Building the initial geometry
I’ll be adding the crosslink to the collagen protein structure using Avogadro. I’ll then use pdb2gmx to convert the PDF file to a GRO file whilst generating the topology data.
There are a few points to note when modifying structures in Avogadro. Swapping a group of existing atoms for a different group e.g., hydroxyl for carbonyl, adds atom line entries within the position of the residue in the file. The replaced atoms will usually (there are probably exceptions that I’m unaware of) be denoted with HETATM. Adding a new residue adds atoms lines to the bottom of the file. If the residue is recognised e.g., a standard amino acid, then ATOM is used, otherwise, HETATM is used.
HETATM means hetero atom and is applied to non-standard residues of protein, DNA or RNA, as well as atoms in other kinds of groups, such as carbohydrates, ligands, solvents, and metals.
Firstly, I took a geometry optimised structure from an earlier simulation of human collagen as my wildtype. A collagen protein is made up of three polypeptide chains. This particular system has nine proteins i.e., 27 polypeptide chains. We’ll be crosslinking two polypeptide chains in one protein.
Ignore how the tightly bound collagen peptides have detached from the main fibral, what you’re seeing is a periodic boundary artefact. The file is in a .gro format and the atom layout is compatible with my AMBER forcefield of choice. To go from a .gro to .pdb I simply use editconf:
gmx editconf -f initial.gro -o initial.pdb
To sanity check that I won’t have any problems with the elements of this structure that won’t be modified I run it through pdb2gmx:
gmx pdb2gmx -f initial.pdb -o test.gro
I select the AMBER forcefield of choice and then I select no water. If this back-and-forth approach works, then you have an overall structure that won’t be causing any problems. It’s worth keeping an eye on the coordinate values. Moving between .gro and .pdb using gmx should preserve the coordinate values:
As a .pdb (stored in angstroms):
ATOM 1 N PRO 1 0.170 20.430 13.400 1.00 0.00
As a .gro (stored in nanometres):
1PRO N 1 0.017 2.043 1.340 0.0040 0.1964 -0.0452
It is important to note that Avogadro preserves the coordinates when saving as a .pdf:
ATOM 1 N PRO 1 0.170 20.430 13.400 1.00 0.00 N
This is important to remember as we’ll be removing a single protein (three polypeptide chains), modifying it, then adding it back into the overall structure.
Next, I remove the first three polypeptide chains that make up a complete protein. If I’ve taken this directly from the .gro file I’ll need to pass it through gmx editconf to get a .pdb file. When loaded into Avogadro it looks like:
Given the box dimensions, you’ll now begin to appreciate why the final .gro coordinate file looked as though the tightly packed protein had come apart.
Begin by identifying which part of the collagen protein will be modified along with the corresponding complete residue (including the N-C(H)-C(=O) backbone). Be very careful that you remove the correct backbone atoms. Check using Atom Properties in Avogadro and the atom index in the .pdb file or rather than using Avogadro to remove atoms, simply open up the .pdb file and delete both identified residues.

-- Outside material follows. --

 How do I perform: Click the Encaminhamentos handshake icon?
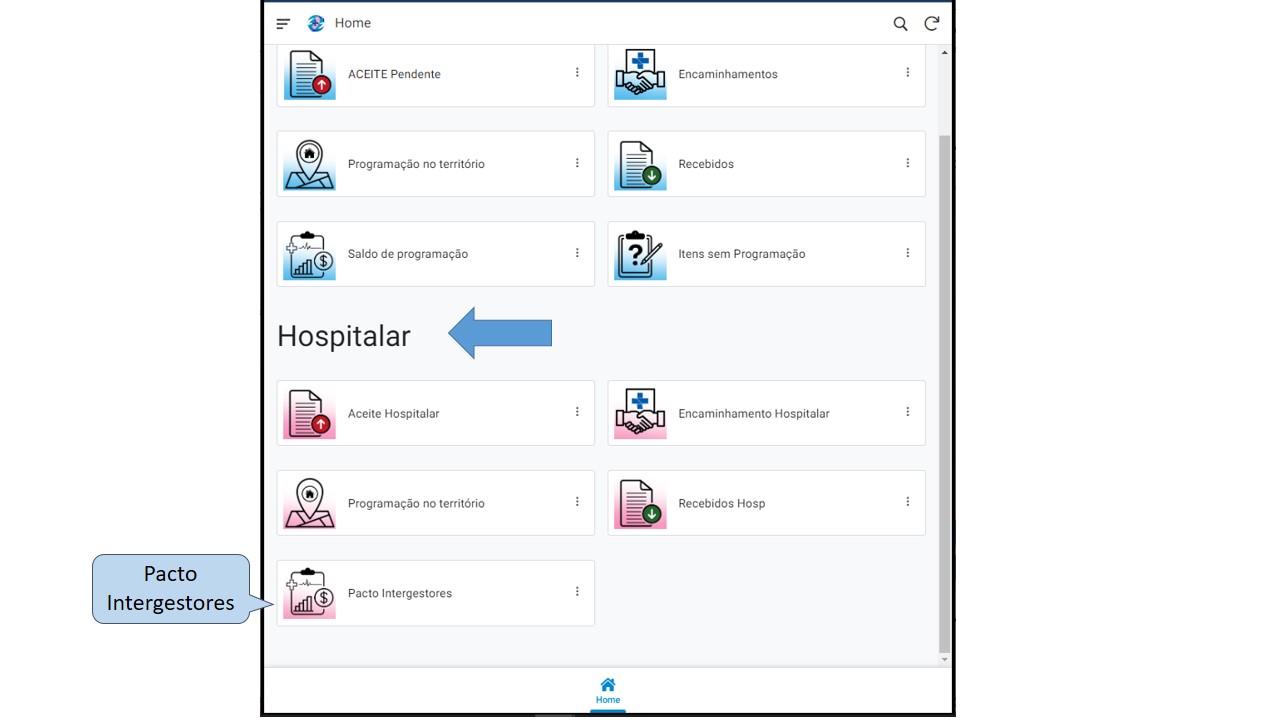point(640,75)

Having removed the complete amino acid, I’ve highlighted the neighbouring residue backbone C Beta and N atoms.
The empty space left behind is very noticeable when a complete residue has been removed from both neighbouring polypeptide chain (a crosslink requires two placements along the backbone).
It’s a good idea to save the file at this point. I’ll be adding different crosslinks for further simulations at a later date.
Adding a crosslink
With the collagen prepared the next steps are creating the crosslink and adding the crosslink into the collagen framework.
Creating the crosslink is fairly simple using Avogadro’s set of Draw Tools. It’s best to do this in a separate Avogadro window so one can then perform a basic energy minimisation on just the crosslink. When the structure is prepared (save and store) copy the crosslink into the collagen framework and orientate it near the peptide backbone gap.
Before connecting the crosslink to the collagen backbone it is very important to fix the coordinates of the collagen so they don’t adjust when we perform a simple energy minimisation in Avogadro. Using your mouse highlight all collagen atoms to the left of the gap whilst leaving a few of the immediate backbone atoms unselected. Selection Extensions->Molecular Mechanics->Fix Selected Atoms. Repeat this for all atoms to the right of the gap. Draw bonds from the crosslink to the collagen peptide. Do not perform this the other way around as we want to preserve the labelling of the neighbouring peptide backbone. Also, ensure that Adjust Hydrogens is turned OFF.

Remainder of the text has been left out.